KOMPAS.TV - Terobosan komunikasi publik harus terus dilakukan demi meningkatkan pemahaman masyarakat atas bahaya Covid-19.
Sudah saatnya, komunikasi krisis tidak hanya mengandalkan perangkat organ pemerintah, tapi juga pemimpin informal dengan pendekatan budaya, agama, bahasa, atau muatan lokal yang lebih dekat dengan keseharian masyarakat.
Untuk memerangi hoaks atas pandemi Covid-19, dalam pengajian bulanan PP Muhammadiyah Jumat lalu, ketua Umum PP Muhammadiyah, Haedar Nashir mengatakan, pandemi ini bukan ilusi, bukan konspirasi, tetapi realitas objektif yang dihadapi bukan hanya bangsa Indonesia, tapi oleh seluruh bangsa di berbagai negara.

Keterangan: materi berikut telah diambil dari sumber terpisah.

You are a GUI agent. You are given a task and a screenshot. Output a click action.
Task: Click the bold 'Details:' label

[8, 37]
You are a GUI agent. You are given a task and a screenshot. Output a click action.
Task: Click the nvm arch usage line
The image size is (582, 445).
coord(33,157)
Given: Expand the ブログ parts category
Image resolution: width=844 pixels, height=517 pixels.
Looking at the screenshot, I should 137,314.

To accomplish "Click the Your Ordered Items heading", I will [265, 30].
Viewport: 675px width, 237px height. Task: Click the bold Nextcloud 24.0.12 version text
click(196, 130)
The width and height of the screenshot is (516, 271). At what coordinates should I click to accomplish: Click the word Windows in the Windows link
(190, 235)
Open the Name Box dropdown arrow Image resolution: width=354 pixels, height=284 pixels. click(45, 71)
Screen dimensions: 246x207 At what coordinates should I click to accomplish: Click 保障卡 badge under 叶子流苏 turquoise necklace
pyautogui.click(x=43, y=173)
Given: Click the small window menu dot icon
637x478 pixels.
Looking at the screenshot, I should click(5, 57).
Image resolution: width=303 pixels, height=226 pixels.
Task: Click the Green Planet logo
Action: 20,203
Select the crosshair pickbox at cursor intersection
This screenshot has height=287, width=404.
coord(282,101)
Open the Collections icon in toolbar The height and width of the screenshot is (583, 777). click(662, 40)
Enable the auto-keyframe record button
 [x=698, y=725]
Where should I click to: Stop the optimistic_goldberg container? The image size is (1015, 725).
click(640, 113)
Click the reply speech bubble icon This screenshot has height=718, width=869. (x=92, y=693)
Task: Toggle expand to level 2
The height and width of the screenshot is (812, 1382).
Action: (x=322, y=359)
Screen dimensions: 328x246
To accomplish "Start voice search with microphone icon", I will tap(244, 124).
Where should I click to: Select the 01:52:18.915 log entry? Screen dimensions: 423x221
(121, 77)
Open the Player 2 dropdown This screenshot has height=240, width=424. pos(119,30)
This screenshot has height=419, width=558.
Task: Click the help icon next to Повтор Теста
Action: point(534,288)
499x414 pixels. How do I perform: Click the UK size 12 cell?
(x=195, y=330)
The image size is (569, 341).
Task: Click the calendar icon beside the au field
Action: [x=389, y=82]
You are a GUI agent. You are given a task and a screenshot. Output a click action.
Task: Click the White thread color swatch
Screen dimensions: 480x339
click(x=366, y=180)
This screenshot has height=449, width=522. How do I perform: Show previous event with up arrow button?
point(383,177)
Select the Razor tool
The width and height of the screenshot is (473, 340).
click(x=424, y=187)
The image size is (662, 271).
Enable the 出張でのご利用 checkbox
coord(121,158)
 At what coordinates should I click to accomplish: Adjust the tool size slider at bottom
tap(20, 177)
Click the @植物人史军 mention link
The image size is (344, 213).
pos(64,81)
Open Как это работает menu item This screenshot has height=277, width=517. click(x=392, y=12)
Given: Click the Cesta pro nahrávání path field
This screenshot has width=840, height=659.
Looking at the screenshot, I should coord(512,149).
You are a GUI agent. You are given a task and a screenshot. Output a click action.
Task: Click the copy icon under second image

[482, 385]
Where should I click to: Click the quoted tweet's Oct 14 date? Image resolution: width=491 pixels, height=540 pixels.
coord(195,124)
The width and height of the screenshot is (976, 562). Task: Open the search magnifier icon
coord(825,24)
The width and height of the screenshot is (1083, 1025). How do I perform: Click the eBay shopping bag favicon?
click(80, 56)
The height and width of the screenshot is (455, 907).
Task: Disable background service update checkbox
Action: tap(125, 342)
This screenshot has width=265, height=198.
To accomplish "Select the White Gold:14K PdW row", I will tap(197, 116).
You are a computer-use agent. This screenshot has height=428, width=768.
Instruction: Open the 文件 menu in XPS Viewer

Komunikasi dari pemimpin informal semacam inilah yang harus diperbanyak, menyesuaikan dengan adat dan tata cara kehidupan masyarakat, sehingga jangkauan komunikasi krisis bisa lebih luas.
Makin beragamnya komunikasi publik dengan berbagai pendekatan, makin banyak pula ekspos masyarakat atas risiko Covid-19, sehingga bisa memaksa warga memahami bahayanya.
Dan kini, ketika sudah ada penelitian awal bahwa virus Covid-19 bisa mengambang di udara dalam situasi ruangan tertentu, strategi komunikasi juga mesti bergerak lebih maju lagi.
Ambil tindakan preventif, jangan sampai kita baru panik ketika sudah menemukan bukti di negeri sendiri, bahwa covid-19 bisa menular melalui udara.
Komunikasi krisis yang baik membangun persepsi risiko yang memadai, dan persepsi risiko yang memadai jadi dasar kesadaran warga untuk berdisiplin.